_Exercise requirements_.
For every line in the material, output its text exactly and exclude any image it holds.

--- --- ---

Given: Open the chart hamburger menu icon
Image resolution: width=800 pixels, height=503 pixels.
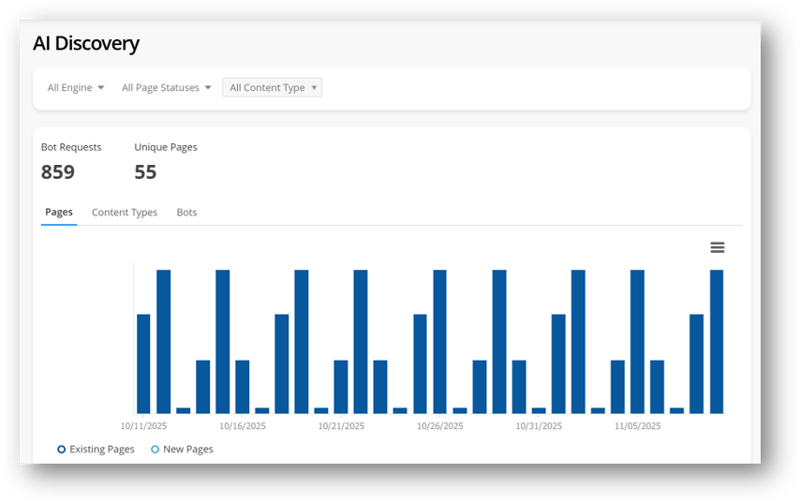Looking at the screenshot, I should [717, 248].
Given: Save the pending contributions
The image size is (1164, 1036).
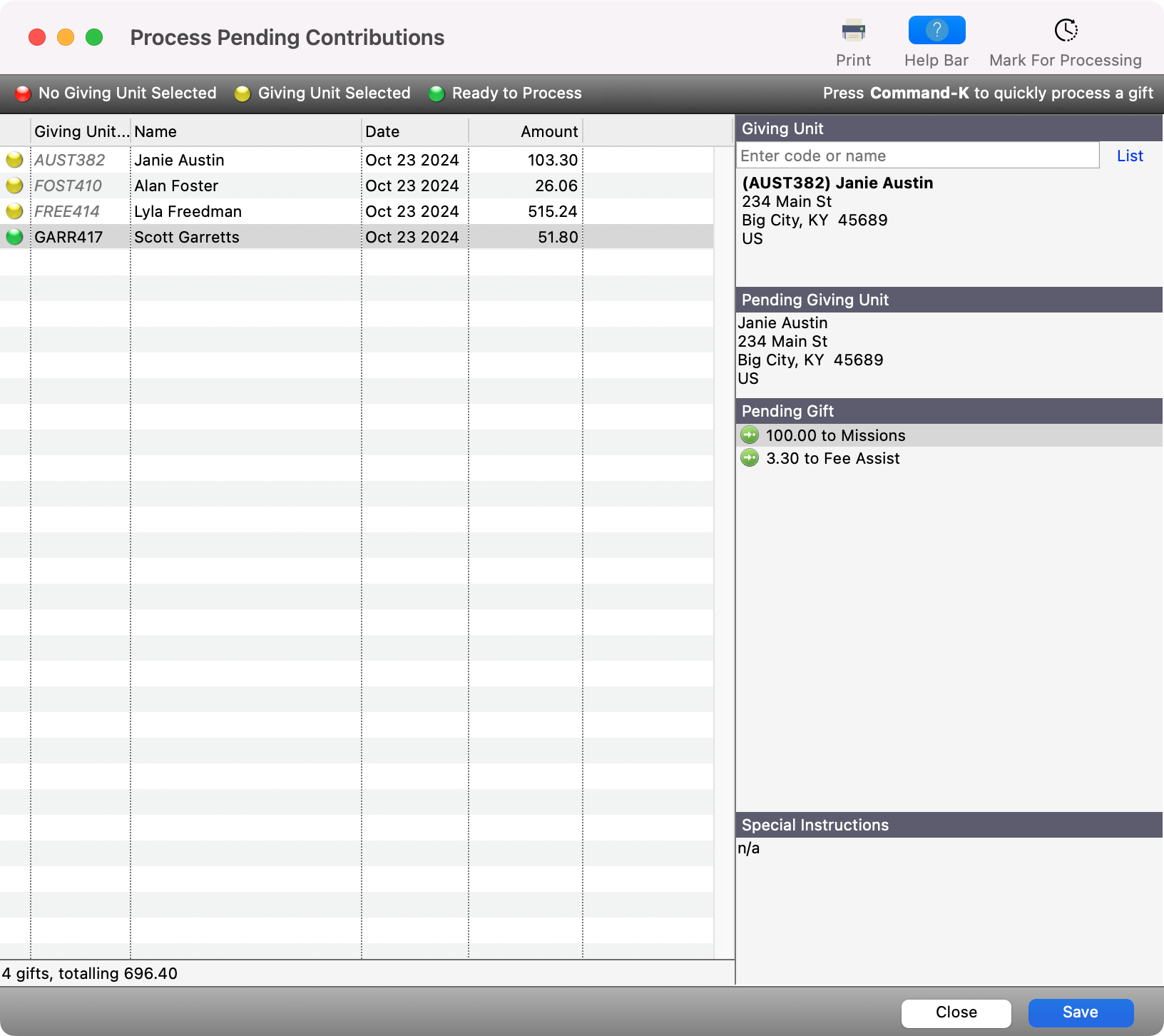Looking at the screenshot, I should pyautogui.click(x=1080, y=1012).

--- --- ---

_Your response_.
Given: Open the chart hamburger menu icon
Image resolution: width=800 pixels, height=503 pixels.
Looking at the screenshot, I should [717, 248].
Given: Save the pending contributions
The image size is (1164, 1036).
Looking at the screenshot, I should pyautogui.click(x=1080, y=1012).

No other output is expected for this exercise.